The bite marks on the man's hip matched those made by lions, but big cats typically kill by biting their prey's head or neck, Thompson said.
'The pelvis is unusual. You can survive that injury, it's not fatal,' he said. 'We think the individual had been incapacitated and that these marks are evidence of the animal dragging the body away.'
The man might have been fatally injured in combat before he was seized by the animal, Thompson added.
Roman gladiators typically fought each other, but other combatants known as bestiarii would take on dangerous and exotic animals as part of the games.

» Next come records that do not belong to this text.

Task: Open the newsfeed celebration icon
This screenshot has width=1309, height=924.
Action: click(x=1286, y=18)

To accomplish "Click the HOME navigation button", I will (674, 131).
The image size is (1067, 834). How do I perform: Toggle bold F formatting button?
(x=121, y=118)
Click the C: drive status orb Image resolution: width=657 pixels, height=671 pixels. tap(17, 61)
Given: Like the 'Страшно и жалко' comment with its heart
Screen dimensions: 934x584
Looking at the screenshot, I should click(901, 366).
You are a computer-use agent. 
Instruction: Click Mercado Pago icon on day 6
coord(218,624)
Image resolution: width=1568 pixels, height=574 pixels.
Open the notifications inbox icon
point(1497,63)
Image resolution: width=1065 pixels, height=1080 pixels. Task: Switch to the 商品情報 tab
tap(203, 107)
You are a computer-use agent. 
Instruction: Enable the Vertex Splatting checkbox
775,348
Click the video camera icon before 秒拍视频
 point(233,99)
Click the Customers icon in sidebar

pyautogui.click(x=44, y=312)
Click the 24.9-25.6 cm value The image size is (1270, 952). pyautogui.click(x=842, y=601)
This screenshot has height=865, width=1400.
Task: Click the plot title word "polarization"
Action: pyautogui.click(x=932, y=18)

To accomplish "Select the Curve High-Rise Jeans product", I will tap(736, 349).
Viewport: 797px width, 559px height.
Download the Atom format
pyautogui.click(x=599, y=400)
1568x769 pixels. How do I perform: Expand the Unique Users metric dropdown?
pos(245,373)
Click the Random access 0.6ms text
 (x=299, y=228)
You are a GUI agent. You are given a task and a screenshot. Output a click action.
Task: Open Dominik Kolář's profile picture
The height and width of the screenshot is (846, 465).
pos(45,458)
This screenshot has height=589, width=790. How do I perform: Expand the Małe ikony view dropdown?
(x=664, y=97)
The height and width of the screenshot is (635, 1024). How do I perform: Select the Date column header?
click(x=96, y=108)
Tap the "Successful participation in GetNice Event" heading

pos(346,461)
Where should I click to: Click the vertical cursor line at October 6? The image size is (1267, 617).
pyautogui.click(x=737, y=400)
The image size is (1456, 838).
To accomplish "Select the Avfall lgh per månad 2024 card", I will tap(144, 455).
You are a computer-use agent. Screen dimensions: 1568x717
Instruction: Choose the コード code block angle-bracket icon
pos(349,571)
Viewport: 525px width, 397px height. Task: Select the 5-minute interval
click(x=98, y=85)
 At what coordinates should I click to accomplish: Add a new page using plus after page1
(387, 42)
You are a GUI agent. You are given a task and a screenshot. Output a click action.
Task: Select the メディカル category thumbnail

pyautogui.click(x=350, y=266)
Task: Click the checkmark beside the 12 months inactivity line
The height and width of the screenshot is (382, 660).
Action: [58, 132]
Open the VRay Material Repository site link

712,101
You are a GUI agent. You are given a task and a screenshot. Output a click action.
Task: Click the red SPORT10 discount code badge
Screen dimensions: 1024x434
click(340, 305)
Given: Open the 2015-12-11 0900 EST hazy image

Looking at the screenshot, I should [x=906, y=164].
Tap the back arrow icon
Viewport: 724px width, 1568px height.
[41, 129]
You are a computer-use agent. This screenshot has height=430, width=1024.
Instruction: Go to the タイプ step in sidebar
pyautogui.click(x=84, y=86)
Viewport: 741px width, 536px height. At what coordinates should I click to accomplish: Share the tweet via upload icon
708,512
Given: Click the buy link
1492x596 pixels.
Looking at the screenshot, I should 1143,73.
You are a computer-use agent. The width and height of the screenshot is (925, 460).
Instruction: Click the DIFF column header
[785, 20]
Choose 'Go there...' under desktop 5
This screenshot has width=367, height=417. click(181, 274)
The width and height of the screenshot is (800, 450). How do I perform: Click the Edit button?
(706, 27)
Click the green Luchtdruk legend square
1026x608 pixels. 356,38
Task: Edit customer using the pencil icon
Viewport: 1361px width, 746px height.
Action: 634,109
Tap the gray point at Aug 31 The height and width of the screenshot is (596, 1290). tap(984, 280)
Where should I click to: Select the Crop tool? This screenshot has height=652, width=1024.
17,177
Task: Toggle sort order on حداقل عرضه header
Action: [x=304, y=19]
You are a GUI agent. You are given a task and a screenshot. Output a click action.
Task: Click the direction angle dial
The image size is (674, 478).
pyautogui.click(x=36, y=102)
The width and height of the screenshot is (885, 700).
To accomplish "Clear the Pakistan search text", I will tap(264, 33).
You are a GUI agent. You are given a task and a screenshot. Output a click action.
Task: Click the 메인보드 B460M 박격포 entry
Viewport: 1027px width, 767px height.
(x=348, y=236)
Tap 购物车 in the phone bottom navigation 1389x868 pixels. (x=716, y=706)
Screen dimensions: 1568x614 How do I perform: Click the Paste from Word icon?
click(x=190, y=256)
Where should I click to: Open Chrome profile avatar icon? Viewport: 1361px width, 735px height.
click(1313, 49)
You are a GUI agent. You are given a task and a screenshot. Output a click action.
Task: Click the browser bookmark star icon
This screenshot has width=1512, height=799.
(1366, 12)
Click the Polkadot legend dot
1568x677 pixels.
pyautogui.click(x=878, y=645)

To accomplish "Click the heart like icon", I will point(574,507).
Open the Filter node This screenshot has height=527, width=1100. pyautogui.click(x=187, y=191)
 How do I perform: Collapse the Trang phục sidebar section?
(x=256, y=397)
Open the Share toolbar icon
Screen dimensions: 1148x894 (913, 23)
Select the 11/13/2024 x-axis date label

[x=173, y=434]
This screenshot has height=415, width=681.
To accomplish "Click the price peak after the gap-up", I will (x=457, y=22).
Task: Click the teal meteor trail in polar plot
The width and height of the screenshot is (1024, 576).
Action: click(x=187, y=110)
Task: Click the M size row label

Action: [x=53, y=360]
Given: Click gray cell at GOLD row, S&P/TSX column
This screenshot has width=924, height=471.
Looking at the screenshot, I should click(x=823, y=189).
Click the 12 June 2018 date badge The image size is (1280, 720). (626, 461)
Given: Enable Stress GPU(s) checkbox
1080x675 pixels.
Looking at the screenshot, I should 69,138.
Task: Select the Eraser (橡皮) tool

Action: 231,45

A researcher holds the ancient hip bone with the lesion. Photograph: Unique osteological evidence for human-animal gladiatorial combat in Roman Britain
Dr John Pearce, an archaeologist from King's College London and co-author of the study published in Plos One, said York doubled as a Roman town and legionary fortress at the time, making it the second largest population centre in Britain after Londinium.
He said: 'These may be gladiators who trained in a gladiatorial school at York linked to the Roman legion based there, and their comrades from the arena or training ground took responsibility for burying them.'
If the researchers are right, their discovery raises questions about where gladiators fought their battles.
An arena probably exists beneath the city of York, but uncovering it will not be easy. 'One of challenges with York is that so many old buildings are preserved, you can't do the excavations underneath them,' Thompson said.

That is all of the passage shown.